A very interesting but challenging and thought provoking article came to AnCan’s attention last week published by ASCO’s Journal of Clincial Oncology.  The AnCan prostate cancer moderators thought carefully about whether we should reblog it Ultimately we decided it was worthwile for all our prostate cancer community, and maybe others too.

Please let us know your thoughts via info@ancan.org – we will add them to this page. Your editor has already taken the liberty of including some moderator responses:

Just one editorial comment on A Dozen Eggs , especially with men in mind using estrogen patches. AnCan is not aware of any clinical evidence that increased levels of estrogen promote prostate cancer progression. 

https://ascopubs.org/doi/full/10.1200/JCO.21.00804

Reactions

…. it is an excellent and thought provoking article.  If presented in the right context and sensitivity it could be quite instructive and inspirational.  

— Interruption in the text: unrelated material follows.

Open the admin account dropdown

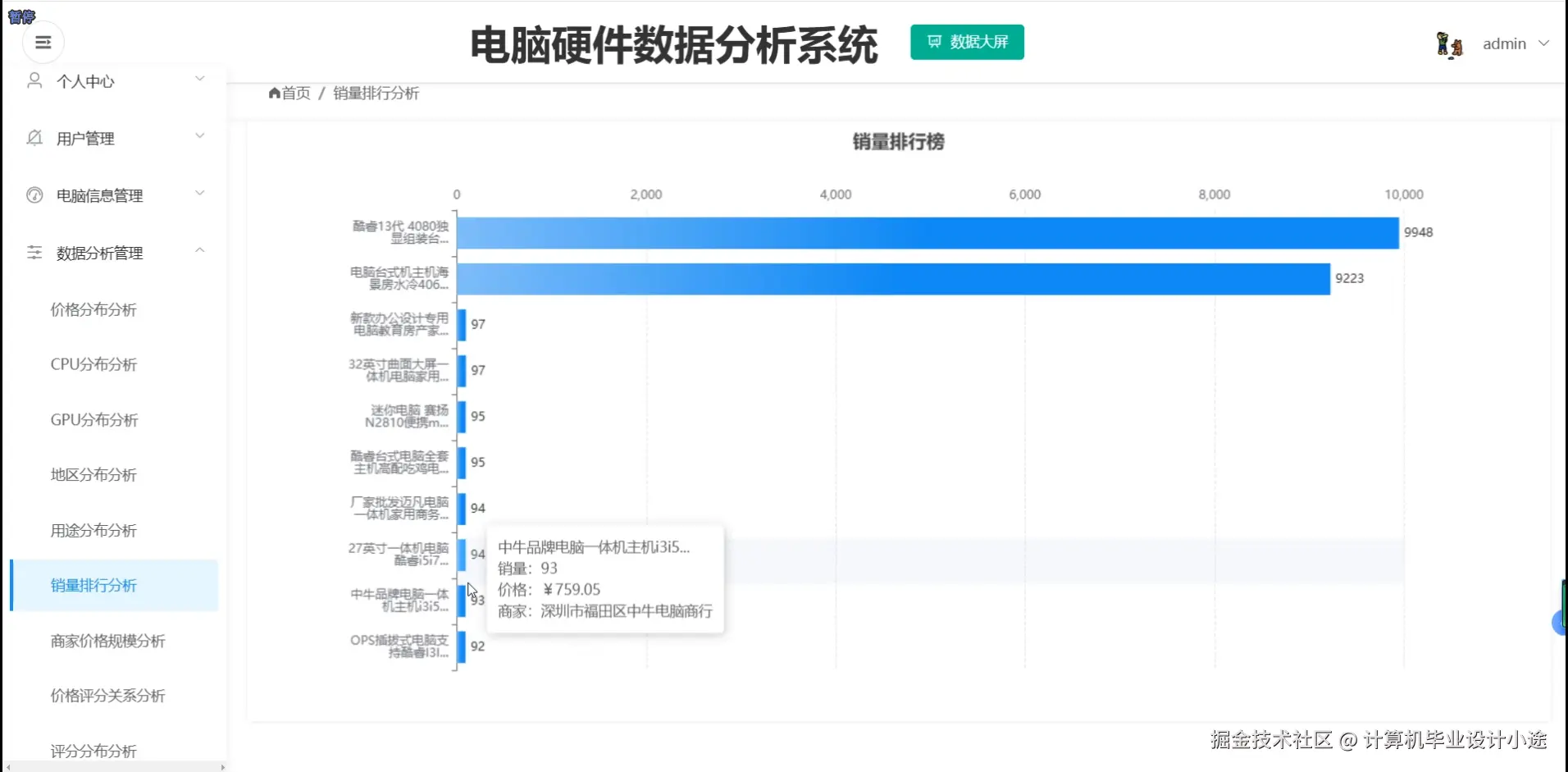click(1515, 43)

It is really a great piece.

I think it’s fine, although I’m a little concerned about the oncologist telling Evelyn that estrogen might make her prostate cancer worse.  I’m not aware of evidence supporting that concern 

Quite interesting and not something I even thought about. I’d say the majority of our “customers” are squarely in the heterosexual male category but I wouldn’t doubt that many of them may know someone similar to Evelyn.  I have a work association with a transgender woman that I’ve known for 15+ years, well before the transition.  I know from past conversations that she has not had reassignment surgery.  It might be something she faces in the future.  Now you have me wondering if they take the prostate out for reassignment surgery.

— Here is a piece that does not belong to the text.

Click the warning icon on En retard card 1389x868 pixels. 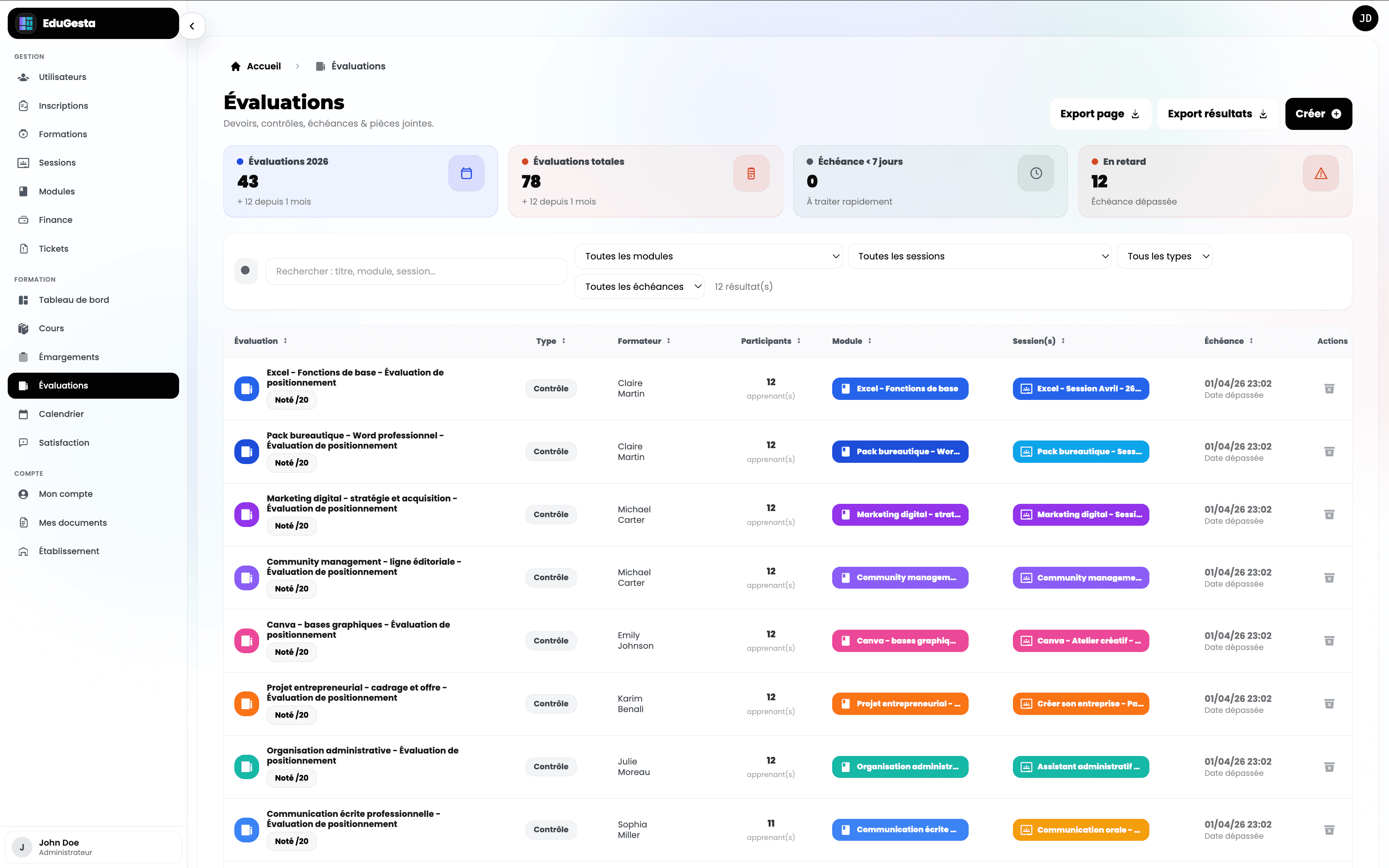point(1320,173)
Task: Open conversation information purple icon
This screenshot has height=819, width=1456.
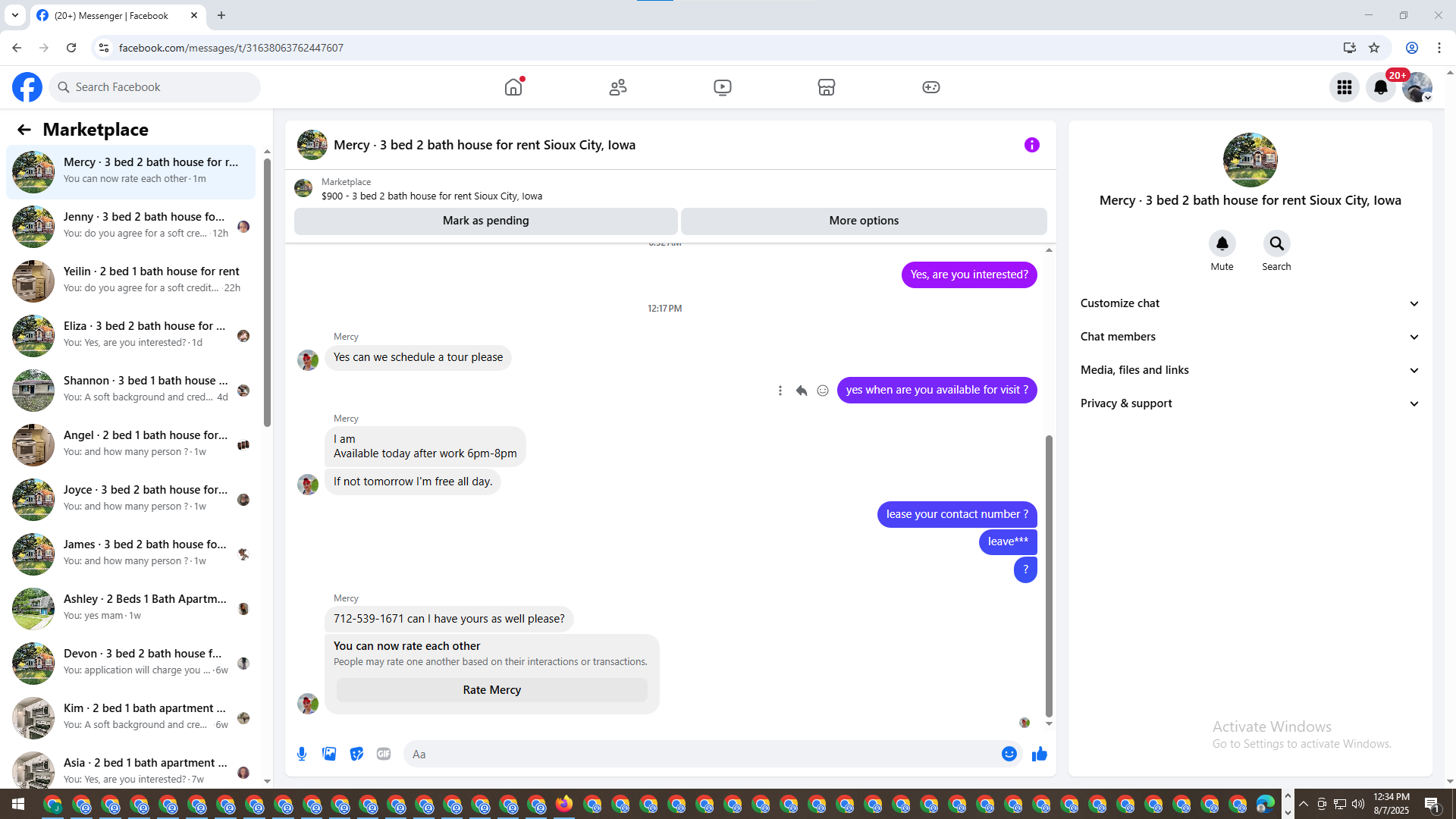Action: tap(1031, 145)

I have attended workshops discussing transgender issues in the medical world. The system mistreats and misunderstands transgender patients. Medical staffs humiliate them and ask for their birth names and to show their driver’s licenses.

If these patients undergo transformative surgery, they retain their prostates. So ironically, as much as they wish to change their identities, they need to undergo digital rectal exams and PSAs as part of routine care. 
Change is coming slowly to accept these people in medicine and in the larger society.